Exercise instructions: Scan the records for "will". Report each line that includes it.

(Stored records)
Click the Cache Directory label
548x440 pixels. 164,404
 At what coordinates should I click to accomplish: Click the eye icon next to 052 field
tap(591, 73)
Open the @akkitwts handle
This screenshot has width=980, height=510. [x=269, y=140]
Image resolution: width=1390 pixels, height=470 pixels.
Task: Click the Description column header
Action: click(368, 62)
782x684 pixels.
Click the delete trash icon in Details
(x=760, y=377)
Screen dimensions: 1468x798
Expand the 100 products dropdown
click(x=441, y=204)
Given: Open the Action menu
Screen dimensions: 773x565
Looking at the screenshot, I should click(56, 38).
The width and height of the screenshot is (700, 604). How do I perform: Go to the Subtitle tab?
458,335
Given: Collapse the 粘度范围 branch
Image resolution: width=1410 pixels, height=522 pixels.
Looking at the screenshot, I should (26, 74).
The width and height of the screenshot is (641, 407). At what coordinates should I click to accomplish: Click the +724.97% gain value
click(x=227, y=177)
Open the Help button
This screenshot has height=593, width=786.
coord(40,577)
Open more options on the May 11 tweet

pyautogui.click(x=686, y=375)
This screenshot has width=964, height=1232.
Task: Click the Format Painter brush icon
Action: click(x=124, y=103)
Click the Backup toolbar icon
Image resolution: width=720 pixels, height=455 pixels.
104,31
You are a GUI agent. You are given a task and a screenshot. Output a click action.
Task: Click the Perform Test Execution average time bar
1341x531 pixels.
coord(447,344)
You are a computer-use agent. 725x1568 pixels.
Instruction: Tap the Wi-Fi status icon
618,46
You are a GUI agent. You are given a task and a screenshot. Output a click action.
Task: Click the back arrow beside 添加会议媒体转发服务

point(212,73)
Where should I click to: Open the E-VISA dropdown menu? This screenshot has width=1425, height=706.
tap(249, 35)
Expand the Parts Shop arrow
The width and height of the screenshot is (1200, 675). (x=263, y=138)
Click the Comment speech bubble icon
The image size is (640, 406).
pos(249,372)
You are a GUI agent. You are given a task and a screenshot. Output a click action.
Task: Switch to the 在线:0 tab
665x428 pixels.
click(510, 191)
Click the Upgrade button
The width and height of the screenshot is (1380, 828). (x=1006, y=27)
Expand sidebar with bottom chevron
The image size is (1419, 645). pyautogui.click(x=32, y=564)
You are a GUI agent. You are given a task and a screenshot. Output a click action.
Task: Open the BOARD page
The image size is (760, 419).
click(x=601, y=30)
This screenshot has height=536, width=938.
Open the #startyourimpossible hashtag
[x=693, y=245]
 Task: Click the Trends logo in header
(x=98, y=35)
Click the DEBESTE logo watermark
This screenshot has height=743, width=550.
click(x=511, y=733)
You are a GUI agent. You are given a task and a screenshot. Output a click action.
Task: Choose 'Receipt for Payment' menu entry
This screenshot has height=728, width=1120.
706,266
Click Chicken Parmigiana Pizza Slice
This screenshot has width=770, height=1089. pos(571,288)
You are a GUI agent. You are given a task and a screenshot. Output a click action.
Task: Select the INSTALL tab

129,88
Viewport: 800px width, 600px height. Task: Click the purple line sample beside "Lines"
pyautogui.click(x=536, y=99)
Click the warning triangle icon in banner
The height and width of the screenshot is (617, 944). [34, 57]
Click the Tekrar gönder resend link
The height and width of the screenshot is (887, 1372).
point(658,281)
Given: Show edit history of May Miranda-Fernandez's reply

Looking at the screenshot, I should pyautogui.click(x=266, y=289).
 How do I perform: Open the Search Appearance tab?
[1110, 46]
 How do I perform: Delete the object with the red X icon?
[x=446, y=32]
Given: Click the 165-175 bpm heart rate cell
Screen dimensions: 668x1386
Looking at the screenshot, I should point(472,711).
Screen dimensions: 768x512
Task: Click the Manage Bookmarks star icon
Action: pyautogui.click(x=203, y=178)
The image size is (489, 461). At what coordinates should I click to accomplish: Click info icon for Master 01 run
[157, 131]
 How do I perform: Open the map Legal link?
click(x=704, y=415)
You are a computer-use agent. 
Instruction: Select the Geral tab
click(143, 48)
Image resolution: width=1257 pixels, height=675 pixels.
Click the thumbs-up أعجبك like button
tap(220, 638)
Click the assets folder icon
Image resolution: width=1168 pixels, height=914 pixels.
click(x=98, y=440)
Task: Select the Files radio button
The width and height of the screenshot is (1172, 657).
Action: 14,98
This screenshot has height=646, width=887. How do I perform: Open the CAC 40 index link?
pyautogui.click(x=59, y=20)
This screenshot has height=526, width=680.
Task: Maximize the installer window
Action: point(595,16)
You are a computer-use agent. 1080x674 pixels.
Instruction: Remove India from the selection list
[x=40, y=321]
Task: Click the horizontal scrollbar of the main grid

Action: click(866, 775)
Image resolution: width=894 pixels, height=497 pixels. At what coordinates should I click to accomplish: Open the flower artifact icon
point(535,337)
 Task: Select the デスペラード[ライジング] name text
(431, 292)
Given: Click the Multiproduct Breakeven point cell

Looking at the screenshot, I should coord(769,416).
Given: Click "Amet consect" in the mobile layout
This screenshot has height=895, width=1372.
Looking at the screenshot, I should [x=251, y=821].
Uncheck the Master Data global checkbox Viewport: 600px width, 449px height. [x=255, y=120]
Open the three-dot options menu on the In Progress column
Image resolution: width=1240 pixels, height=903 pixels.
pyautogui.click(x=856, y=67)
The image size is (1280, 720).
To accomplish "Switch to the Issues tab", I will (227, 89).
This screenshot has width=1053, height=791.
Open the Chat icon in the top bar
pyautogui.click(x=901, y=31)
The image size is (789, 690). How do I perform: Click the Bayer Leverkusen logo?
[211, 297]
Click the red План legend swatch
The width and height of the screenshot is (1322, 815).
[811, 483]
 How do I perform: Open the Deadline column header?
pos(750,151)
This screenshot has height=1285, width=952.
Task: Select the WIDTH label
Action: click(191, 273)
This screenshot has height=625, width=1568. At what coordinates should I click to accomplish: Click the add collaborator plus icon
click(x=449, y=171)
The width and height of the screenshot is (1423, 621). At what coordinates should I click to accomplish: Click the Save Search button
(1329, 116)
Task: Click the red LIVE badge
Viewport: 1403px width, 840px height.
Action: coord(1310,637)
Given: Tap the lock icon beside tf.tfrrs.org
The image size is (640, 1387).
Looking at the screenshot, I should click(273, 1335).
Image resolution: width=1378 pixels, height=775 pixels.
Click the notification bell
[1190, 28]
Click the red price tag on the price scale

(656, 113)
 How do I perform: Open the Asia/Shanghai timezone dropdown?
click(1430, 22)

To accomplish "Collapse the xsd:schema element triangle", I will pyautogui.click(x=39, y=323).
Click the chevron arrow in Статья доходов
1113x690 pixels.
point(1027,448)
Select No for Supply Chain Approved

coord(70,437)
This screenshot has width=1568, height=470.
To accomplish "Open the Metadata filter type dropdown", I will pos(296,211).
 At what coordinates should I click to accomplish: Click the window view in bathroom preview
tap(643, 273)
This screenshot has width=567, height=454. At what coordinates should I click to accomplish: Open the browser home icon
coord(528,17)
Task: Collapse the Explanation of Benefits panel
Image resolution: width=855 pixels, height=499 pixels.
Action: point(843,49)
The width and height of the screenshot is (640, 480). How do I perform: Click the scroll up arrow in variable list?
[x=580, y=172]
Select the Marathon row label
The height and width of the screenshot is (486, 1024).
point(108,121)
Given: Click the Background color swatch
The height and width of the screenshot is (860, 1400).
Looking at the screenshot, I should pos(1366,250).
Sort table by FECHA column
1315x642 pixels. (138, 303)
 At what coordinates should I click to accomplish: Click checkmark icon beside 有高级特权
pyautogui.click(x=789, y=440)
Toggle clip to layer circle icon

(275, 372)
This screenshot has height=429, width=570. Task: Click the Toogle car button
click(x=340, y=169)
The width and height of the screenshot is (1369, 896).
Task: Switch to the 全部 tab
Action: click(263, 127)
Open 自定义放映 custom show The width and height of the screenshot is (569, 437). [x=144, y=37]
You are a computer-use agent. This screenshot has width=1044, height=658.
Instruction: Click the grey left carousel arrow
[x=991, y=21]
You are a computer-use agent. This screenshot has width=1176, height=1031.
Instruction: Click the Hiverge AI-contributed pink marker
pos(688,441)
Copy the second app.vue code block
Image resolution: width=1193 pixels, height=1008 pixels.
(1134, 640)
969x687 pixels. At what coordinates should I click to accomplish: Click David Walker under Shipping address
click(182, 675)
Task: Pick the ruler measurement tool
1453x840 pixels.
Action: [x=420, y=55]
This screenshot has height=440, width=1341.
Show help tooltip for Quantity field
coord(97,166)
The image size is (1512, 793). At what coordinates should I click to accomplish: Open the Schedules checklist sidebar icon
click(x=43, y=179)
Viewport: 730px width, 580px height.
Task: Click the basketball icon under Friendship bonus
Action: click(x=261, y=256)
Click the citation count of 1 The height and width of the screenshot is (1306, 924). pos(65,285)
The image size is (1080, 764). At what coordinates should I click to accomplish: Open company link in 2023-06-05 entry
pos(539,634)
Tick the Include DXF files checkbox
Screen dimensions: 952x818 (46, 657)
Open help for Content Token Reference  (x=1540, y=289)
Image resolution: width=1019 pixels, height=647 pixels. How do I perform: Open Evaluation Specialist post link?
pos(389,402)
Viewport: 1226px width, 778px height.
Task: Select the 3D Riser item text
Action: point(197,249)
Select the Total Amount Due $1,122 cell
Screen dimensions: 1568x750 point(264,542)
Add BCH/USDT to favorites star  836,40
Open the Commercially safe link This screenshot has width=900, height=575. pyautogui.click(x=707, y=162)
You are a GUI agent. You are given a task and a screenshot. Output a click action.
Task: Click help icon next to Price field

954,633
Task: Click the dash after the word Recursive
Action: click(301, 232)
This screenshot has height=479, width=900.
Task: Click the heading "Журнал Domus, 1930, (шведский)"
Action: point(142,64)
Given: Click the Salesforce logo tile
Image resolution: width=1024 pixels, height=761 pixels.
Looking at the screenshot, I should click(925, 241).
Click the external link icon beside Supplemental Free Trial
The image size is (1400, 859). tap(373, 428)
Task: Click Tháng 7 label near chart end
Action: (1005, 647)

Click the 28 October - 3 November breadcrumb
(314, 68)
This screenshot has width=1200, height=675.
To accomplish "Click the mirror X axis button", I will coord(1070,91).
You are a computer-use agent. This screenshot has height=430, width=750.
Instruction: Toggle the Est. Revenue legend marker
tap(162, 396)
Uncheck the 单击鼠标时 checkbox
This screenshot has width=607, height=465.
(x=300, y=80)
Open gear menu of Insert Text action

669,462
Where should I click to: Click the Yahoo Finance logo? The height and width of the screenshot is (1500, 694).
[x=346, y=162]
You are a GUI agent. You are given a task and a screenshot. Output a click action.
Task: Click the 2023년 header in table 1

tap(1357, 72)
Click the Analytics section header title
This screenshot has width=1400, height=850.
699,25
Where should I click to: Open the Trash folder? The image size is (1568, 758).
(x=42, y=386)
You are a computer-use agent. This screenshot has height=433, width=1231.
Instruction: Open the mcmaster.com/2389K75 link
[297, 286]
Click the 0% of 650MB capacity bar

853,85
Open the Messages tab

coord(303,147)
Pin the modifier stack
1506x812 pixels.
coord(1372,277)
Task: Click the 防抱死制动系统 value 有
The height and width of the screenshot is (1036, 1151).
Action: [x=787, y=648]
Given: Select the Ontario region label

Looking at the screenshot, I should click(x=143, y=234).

Answer space:
To accomplish "Switch to the Issues tab", I will (227, 89).
To accomplish "Collapse the xsd:schema element triangle", I will pyautogui.click(x=39, y=323).
To accomplish "Open the Metadata filter type dropdown", I will pos(296,211).
To accomplish "Click the mirror X axis button", I will coord(1070,91).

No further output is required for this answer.